Action item
Could the data below be copied out in full, word for word?

◆ ◆ ◆ ◆

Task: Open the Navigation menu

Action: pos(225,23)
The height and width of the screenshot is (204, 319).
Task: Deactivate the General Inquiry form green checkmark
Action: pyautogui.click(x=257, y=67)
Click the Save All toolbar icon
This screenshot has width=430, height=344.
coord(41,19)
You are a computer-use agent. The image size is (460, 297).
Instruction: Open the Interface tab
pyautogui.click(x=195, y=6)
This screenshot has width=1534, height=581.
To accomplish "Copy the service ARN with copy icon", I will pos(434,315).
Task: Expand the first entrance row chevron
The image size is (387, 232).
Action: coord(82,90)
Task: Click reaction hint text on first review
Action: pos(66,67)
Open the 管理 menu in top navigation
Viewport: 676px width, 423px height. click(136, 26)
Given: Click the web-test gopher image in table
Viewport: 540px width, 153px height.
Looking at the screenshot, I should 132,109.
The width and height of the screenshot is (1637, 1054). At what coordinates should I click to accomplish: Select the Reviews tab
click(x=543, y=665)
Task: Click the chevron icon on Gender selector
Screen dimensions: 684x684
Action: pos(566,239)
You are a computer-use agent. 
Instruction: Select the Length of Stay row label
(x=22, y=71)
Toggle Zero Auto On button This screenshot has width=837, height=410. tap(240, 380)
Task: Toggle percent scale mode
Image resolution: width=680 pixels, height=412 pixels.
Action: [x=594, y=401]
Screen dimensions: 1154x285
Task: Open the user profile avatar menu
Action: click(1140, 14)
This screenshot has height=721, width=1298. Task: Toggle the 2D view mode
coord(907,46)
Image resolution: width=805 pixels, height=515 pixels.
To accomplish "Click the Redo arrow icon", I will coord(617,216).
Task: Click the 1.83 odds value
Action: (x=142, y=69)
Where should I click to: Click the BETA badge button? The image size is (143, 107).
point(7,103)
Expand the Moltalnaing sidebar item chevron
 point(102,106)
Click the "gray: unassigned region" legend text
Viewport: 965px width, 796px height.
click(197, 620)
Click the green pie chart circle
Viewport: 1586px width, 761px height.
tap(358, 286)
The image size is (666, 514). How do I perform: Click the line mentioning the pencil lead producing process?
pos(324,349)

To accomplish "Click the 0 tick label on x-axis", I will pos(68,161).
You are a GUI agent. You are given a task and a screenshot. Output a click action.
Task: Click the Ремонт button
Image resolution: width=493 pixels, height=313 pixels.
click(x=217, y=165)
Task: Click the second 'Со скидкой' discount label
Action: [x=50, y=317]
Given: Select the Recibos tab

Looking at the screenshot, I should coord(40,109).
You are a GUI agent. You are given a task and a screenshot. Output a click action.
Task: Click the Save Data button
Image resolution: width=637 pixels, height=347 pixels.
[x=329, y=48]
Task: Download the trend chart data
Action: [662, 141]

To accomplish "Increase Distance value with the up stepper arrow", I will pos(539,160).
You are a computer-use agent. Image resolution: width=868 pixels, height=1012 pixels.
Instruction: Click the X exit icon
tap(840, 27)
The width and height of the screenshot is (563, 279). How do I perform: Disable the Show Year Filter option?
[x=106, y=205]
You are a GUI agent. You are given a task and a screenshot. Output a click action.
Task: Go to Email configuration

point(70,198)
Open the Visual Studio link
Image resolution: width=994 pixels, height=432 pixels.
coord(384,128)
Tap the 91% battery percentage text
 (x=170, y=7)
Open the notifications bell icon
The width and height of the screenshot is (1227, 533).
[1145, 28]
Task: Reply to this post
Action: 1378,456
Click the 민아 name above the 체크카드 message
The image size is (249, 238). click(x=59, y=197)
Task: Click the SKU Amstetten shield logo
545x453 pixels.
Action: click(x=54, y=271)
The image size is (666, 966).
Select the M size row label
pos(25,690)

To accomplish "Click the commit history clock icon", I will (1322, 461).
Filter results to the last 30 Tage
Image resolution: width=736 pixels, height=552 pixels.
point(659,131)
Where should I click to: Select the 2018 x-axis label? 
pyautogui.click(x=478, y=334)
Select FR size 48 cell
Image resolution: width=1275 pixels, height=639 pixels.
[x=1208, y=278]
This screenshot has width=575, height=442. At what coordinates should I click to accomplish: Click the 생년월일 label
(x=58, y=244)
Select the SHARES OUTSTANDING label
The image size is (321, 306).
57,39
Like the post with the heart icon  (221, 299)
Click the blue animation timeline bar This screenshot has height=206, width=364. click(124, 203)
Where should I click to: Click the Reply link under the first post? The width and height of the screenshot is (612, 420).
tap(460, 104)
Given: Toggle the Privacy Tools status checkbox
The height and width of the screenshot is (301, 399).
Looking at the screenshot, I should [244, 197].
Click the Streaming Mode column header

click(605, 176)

◆ ◆ ◆ ◆

Result of the exercise
Task: Open the Navigation menu

Action: pos(225,23)
The height and width of the screenshot is (204, 319).
Task: Deactivate the General Inquiry form green checkmark
Action: pyautogui.click(x=257, y=67)
Click the Save All toolbar icon
This screenshot has width=430, height=344.
coord(41,19)
You are a computer-use agent. The image size is (460, 297).
Instruction: Open the Interface tab
pyautogui.click(x=195, y=6)
This screenshot has width=1534, height=581.
To accomplish "Copy the service ARN with copy icon", I will pos(434,315).
Task: Expand the first entrance row chevron
The image size is (387, 232).
Action: coord(82,90)
Task: Click reaction hint text on first review
Action: pos(66,67)
Open the 管理 menu in top navigation
Viewport: 676px width, 423px height. click(136, 26)
Given: Click the web-test gopher image in table
Viewport: 540px width, 153px height.
Looking at the screenshot, I should 132,109.
The width and height of the screenshot is (1637, 1054). At what coordinates should I click to accomplish: Select the Reviews tab
click(x=543, y=665)
Task: Click the chevron icon on Gender selector
Screen dimensions: 684x684
Action: pos(566,239)
You are a computer-use agent. 
Instruction: Select the Length of Stay row label
(x=22, y=71)
Toggle Zero Auto On button This screenshot has width=837, height=410. tap(240, 380)
Task: Toggle percent scale mode
Image resolution: width=680 pixels, height=412 pixels.
Action: [x=594, y=401]
Screen dimensions: 1154x285
Task: Open the user profile avatar menu
Action: click(1140, 14)
This screenshot has height=721, width=1298. Task: Toggle the 2D view mode
coord(907,46)
Image resolution: width=805 pixels, height=515 pixels.
To accomplish "Click the Redo arrow icon", I will coord(617,216).
Task: Click the 1.83 odds value
Action: (x=142, y=69)
Where should I click to: Click the BETA badge button? The image size is (143, 107).
point(7,103)
Expand the Moltalnaing sidebar item chevron
 point(102,106)
Click the "gray: unassigned region" legend text
Viewport: 965px width, 796px height.
click(197, 620)
Click the green pie chart circle
Viewport: 1586px width, 761px height.
tap(358, 286)
The image size is (666, 514). How do I perform: Click the line mentioning the pencil lead producing process?
pos(324,349)

To accomplish "Click the 0 tick label on x-axis", I will pos(68,161).
You are a GUI agent. You are given a task and a screenshot. Output a click action.
Task: Click the Ремонт button
Image resolution: width=493 pixels, height=313 pixels.
click(x=217, y=165)
Task: Click the second 'Со скидкой' discount label
Action: [x=50, y=317]
Given: Select the Recibos tab

Looking at the screenshot, I should coord(40,109).
You are a GUI agent. You are given a task and a screenshot. Output a click action.
Task: Click the Save Data button
Image resolution: width=637 pixels, height=347 pixels.
[x=329, y=48]
Task: Download the trend chart data
Action: [662, 141]

To accomplish "Increase Distance value with the up stepper arrow", I will pos(539,160).
You are a computer-use agent. Image resolution: width=868 pixels, height=1012 pixels.
Instruction: Click the X exit icon
tap(840, 27)
The width and height of the screenshot is (563, 279). How do I perform: Disable the Show Year Filter option?
[x=106, y=205]
You are a GUI agent. You are given a task and a screenshot. Output a click action.
Task: Go to Email configuration

point(70,198)
Open the Visual Studio link
Image resolution: width=994 pixels, height=432 pixels.
coord(384,128)
Tap the 91% battery percentage text
 (x=170, y=7)
Open the notifications bell icon
The width and height of the screenshot is (1227, 533).
[1145, 28]
Task: Reply to this post
Action: 1378,456
Click the 민아 name above the 체크카드 message
The image size is (249, 238). click(x=59, y=197)
Task: Click the SKU Amstetten shield logo
545x453 pixels.
Action: click(x=54, y=271)
The image size is (666, 966).
Select the M size row label
pos(25,690)

To accomplish "Click the commit history clock icon", I will (1322, 461).
Filter results to the last 30 Tage
Image resolution: width=736 pixels, height=552 pixels.
point(659,131)
Where should I click to: Select the 2018 x-axis label? 
pyautogui.click(x=478, y=334)
Select FR size 48 cell
Image resolution: width=1275 pixels, height=639 pixels.
[x=1208, y=278]
This screenshot has width=575, height=442. At what coordinates should I click to accomplish: Click the 생년월일 label
(x=58, y=244)
Select the SHARES OUTSTANDING label
The image size is (321, 306).
57,39
Like the post with the heart icon  (221, 299)
Click the blue animation timeline bar This screenshot has height=206, width=364. click(124, 203)
Where should I click to: Click the Reply link under the first post? The width and height of the screenshot is (612, 420).
tap(460, 104)
Given: Toggle the Privacy Tools status checkbox
The height and width of the screenshot is (301, 399).
Looking at the screenshot, I should [244, 197].
Click the Streaming Mode column header

click(605, 176)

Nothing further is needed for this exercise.